Quoted passage:
* * * * * * * * *
In the literary news this month, Barnes & Noble has announced the six finalists for the 2016 Discover Great New Writers Awards. Winners in each category will receive a $30,000 prize and a full year of promotion from B&N. Runner-up authors get $15,000, and third-place $7,500. Winners will be announced March 1 in New York City. For fiction, the finalists are Homegoing by Yaa Gyasi (Knopf), The Lightkeepers by Abby Geni (Counterpoint), and Shelter by Jung Yun (Picador).

Sebastian Barry became the first novelist to win the £30,000 (about $38,020) Costa Book of the Year award twice when he picked up this year’s prize for Days Without End, eight years after his first win for The Secret Scripture. Chair of the judges Kate Williams said: “We all loved this magnificent, searing, thrilling book–brutal, terrifying yet with moments of light and beauty. Brilliant writing that takes you to the depths and the heights of humanity, and a voice you simply can’t forget.” Jess Kidd won the £3,500 (about $4,435) Costa Short Story Award for “Dirty Little Fishes.”

A 12-book longlist has been announced for the £30,000 (about $37,530) International Dylan Thomas Prize, which is sponsored by Swansea University and recognizes the “best published literary work in the English language, written by an author aged 39 or under.” This year’s list features six novels, four short story collections and two volumes of poetry. A shortlist will be released in March, and a winner unveiled May 10. The longlisted titles are: The Story of a Brief Marriage by Anuk Arudpragasm, Pigeon by Alys Conran, Here I Am by Jonathan Safran Foer, Homegoing by Yaa Gyasi, The Fat Artist and Other Stories by Benjamin Hale, Cain by Luke Kennard, The Outside Lands by Hannah Kohler, The High Places by Fiona McFarlane, What Is Not Yours Is Not Yours by Helen Oyeyemi, The Essex Serpent by Sarah Perry, Cannibal by Safiya Sinclair, Dog Run Moon: Stories by Callan Wink

A shortlist has been released for the inaugural £1,000 (about $1,245) Jhalak Prize Book of the Year by a Writer of Color, which celebrates works by British/British resident BAME authors. Chair of judges Sunny Singh said the shortlist “showcases the variety, scope, depth, and literary excellence to be found amongst writers of color in Britain today. The diversity of backgrounds, themes, forms and genres are testament to the wide spectrum of great writing being produced in the country.” The winner will be announced during Bare Lit Festival 2017. The Jhalak Prize shortlisted titles are: The Girl of Ink and Stars by Kiran Millwood Hargrave A Rising Man by Abir Mukherjee, Speak Gigantular by Irenosen Okojie, Black and British: A Forgotten History by David Olusoga, The Bone Readers by Jacob Ross, and Another Day in the Death of America by Gary Younge.
* * * * * * * * *
Provided information:
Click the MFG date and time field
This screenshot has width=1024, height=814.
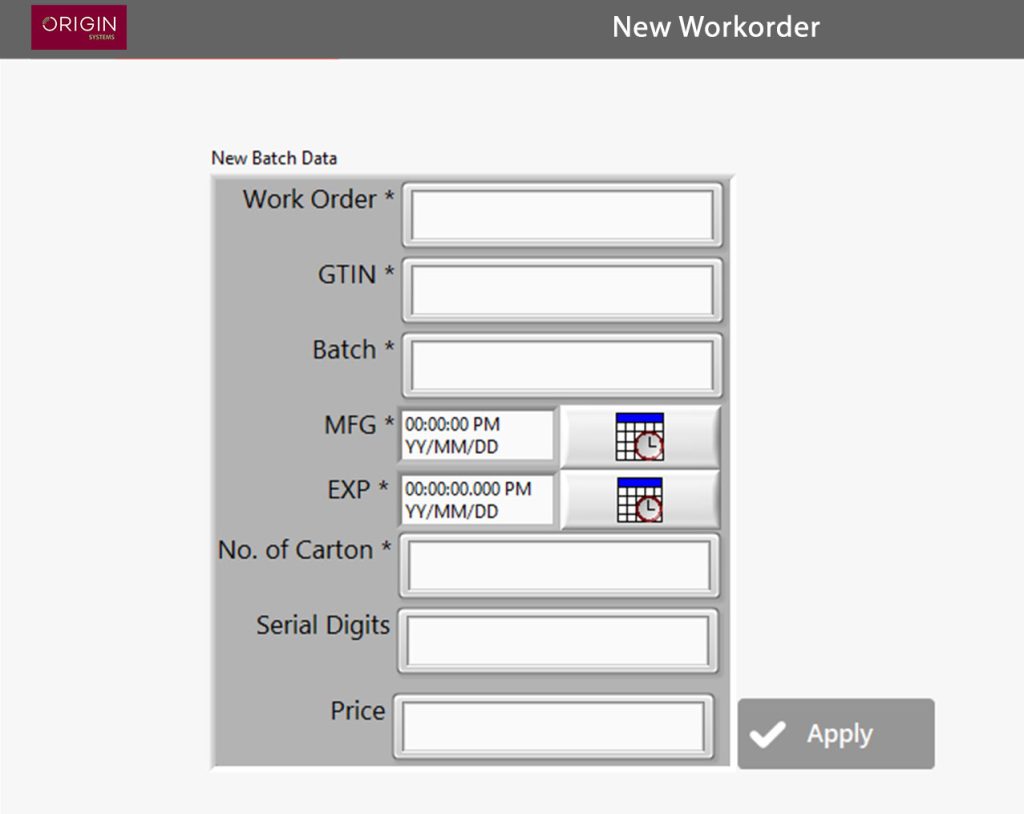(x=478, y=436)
* * * * * * * * *
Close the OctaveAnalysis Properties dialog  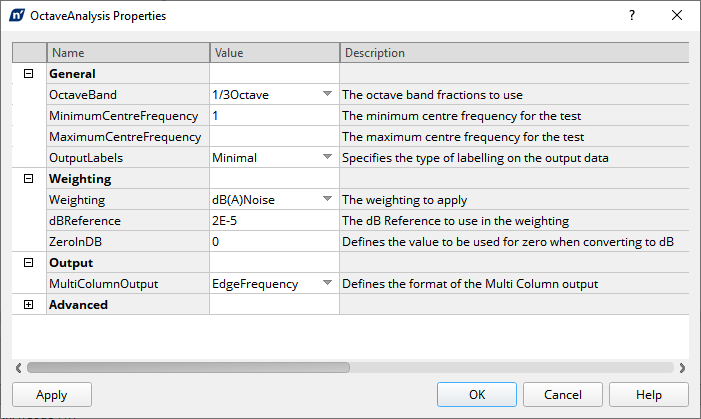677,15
* * * * * * * * *
Instructions for the task: From the literary prize news above, list every title on the Jhalak Prize shortlist, each with its author.

Task output:
- The Girl of Ink and Stars by Kiran Millwood Hargrave
- A Rising Man by Abir Mukherjee
- Speak Gigantular by Irenosen Okojie
- Black and British: A Forgotten History by David Olusoga
- The Bone Readers by Jacob Ross
- Another Day in the Death of America by Gary Younge